Have you ever told your doctor about some odd side effects you thought you were having however, and were dismissed as “that can’t be because of the medication”? Doctors read the long lists of side effects. If the drug is available it means it has been approved by the FDA and therefore, the side effects listed often may only be for 1 or 2% of the population.

But what about all the medications that are taken for years and then quickly grabbed off the market, recalled… banned?

Here is a cool web site Ask a Patient. It looks simple (no fancy graphics here) but don’t let it its look fool you.

You can

  • Rate your medicine
  • View a Rx report card by drug category
  • Tell others about side effects you’re having
  • Read news and breaking reports on medications
  • Take a poll
  • Find out all kinds of patient info on medications
  • Find lots of the best medicine links around!

The post from e-patients.net stated last week week

A Research Letter in the Archives of Internal Medicine (June 22, 2009) gives the results of a patient survey conducted on the patient site askapatient.com. Over the course of three months, 367 people responded; more than 50 percent reported muscle and joint pain with fatigue associated with bisphosphonate osteoporosis drugs. . .

That is interesting enough, but the real point of the story lies in the contrast with data collected on a Web site frequented by physicians, sermo.com. One doctor posted a case of joint, bone and muscle pain in an influenza-like syndrome associated with a bisphosphonate. When other site visitors were asked about this reaction, more than half said other clinicians had never seen it.
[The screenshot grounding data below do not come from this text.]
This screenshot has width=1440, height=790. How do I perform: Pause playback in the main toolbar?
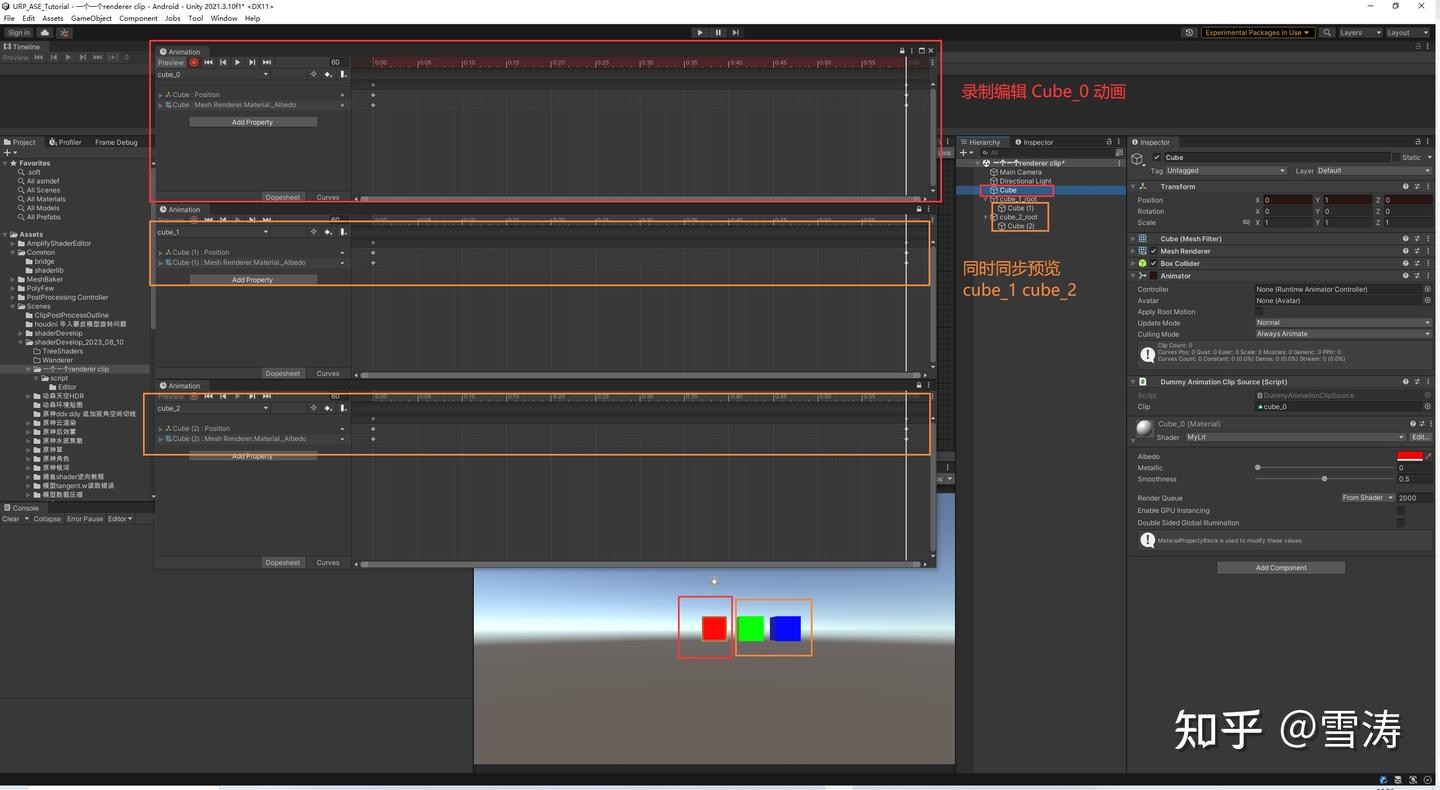[717, 32]
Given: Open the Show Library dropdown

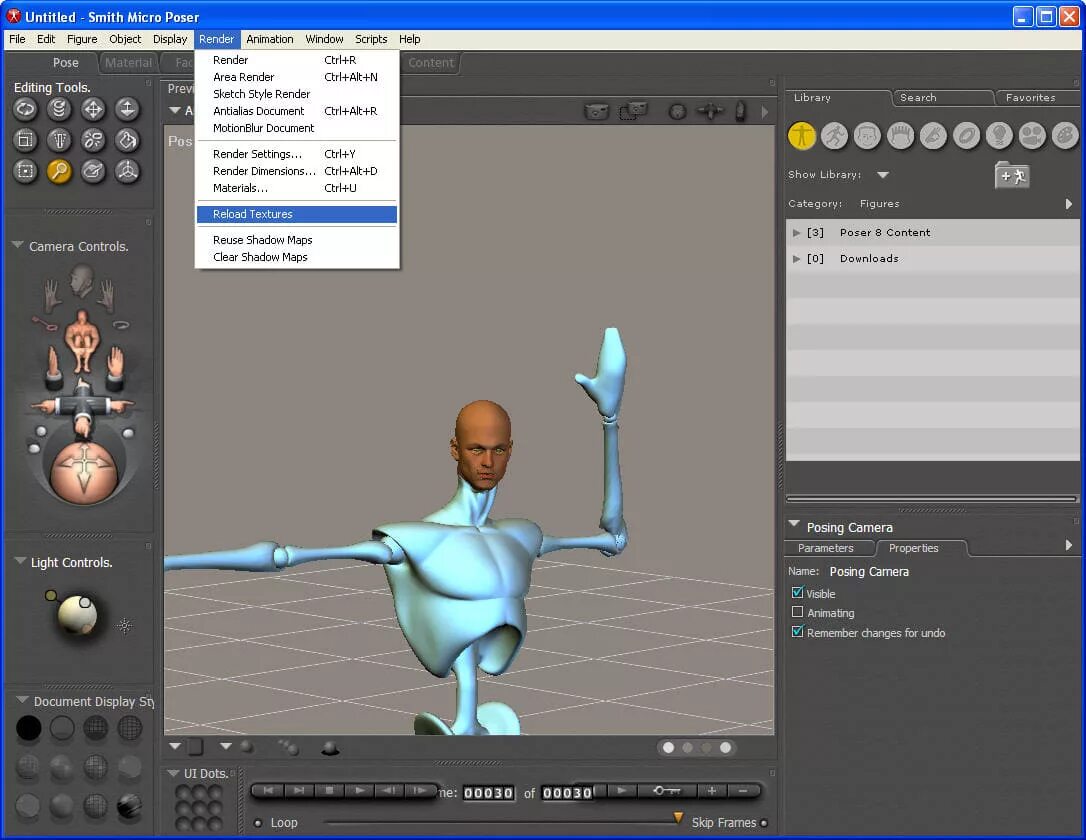Looking at the screenshot, I should [882, 174].
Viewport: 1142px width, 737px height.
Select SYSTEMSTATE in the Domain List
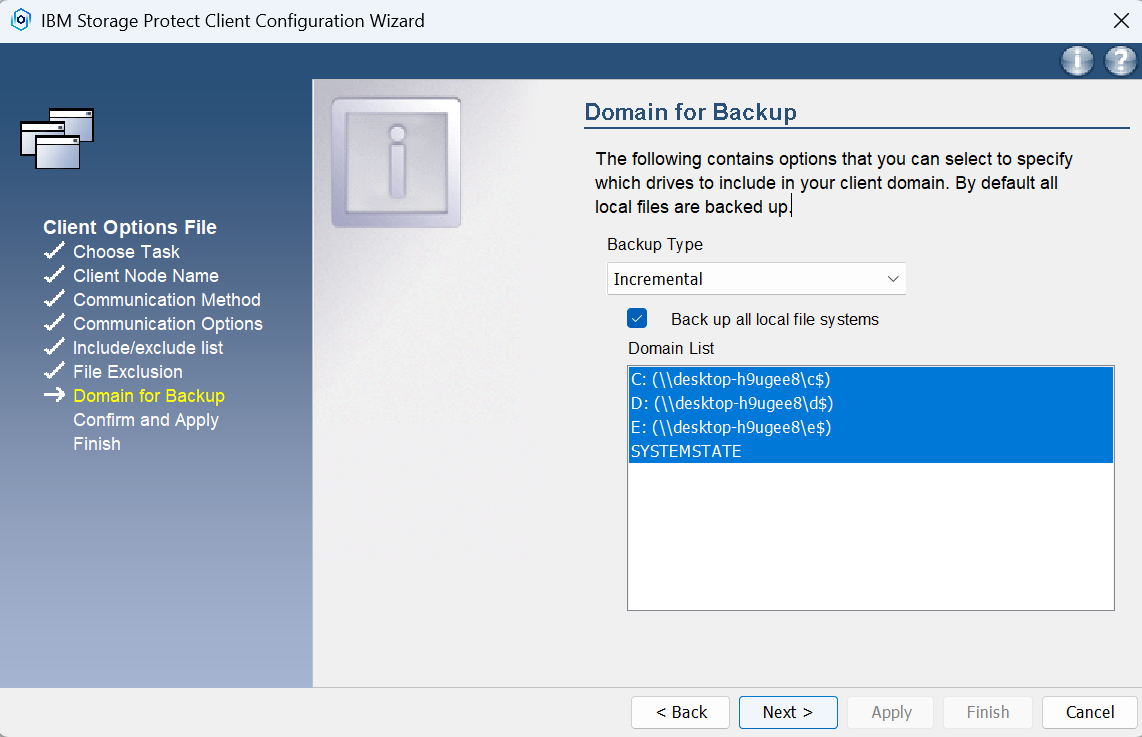point(686,451)
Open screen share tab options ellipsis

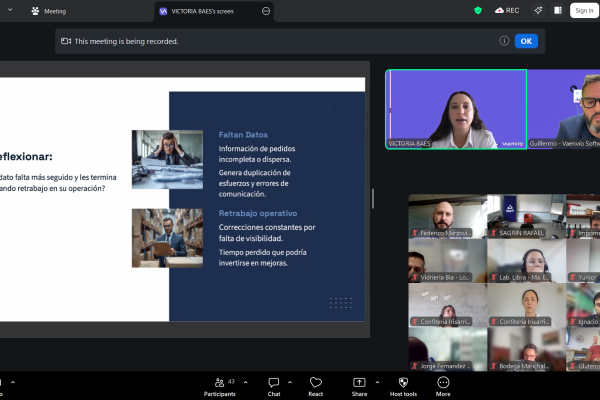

I looked up a couple of the medications I am on. Seventeen people had rated Feldene, an “old” anti-inflammatory I’ve been on for about 16 years. I searched “prednisone” and 272 had written about it.

Just a personal note: remember, when choosing a medication, you have to decide what is best for you personally at this time in your life. No one else can make that decision and just as you can’t stress out about all of the side effects written on the drug inserts, don’t let patient feedback scare you away from a medication you may truly need.

When I was first diagnosed with rheumatoid arthritis at the age of 24 (16 years ago), I was reluctant to take all of the recommended drugs because it said ulcers and such were common.

My doctor at the time took out his pen and drew on the paper wrapper on the patient exam table in the office. His first line was downward. He said, “If you don’t take the drugs, this will be your life. You will also likely end up in a wheelchair by the time you are forty.”

He drew another line that had hills and valleys and said, “We can’t guarantee anything with the medications, but at forty years old, you will likely still be walking.”

He drew a few “X”s on the second line. “Here is an ulcer. Here is another side effect.” Then he pointed to the lines and the X’s and said, “Pick one. Pick which life you want.”

I took the medications and have never regretted it. Rather than having them put me into remission and be able to wean off of them, I had to keep adding to them to keep functioning.

But I’ve never had an ulcer. I’ve been blessed to be able to handle medications pretty well without reactions or allergies.

That doctor and I had our disagreements and I eventually found a rheumatologist I work with better, but I will forever be grateful he helped me get past the fear of choosing to take medication despite side effect.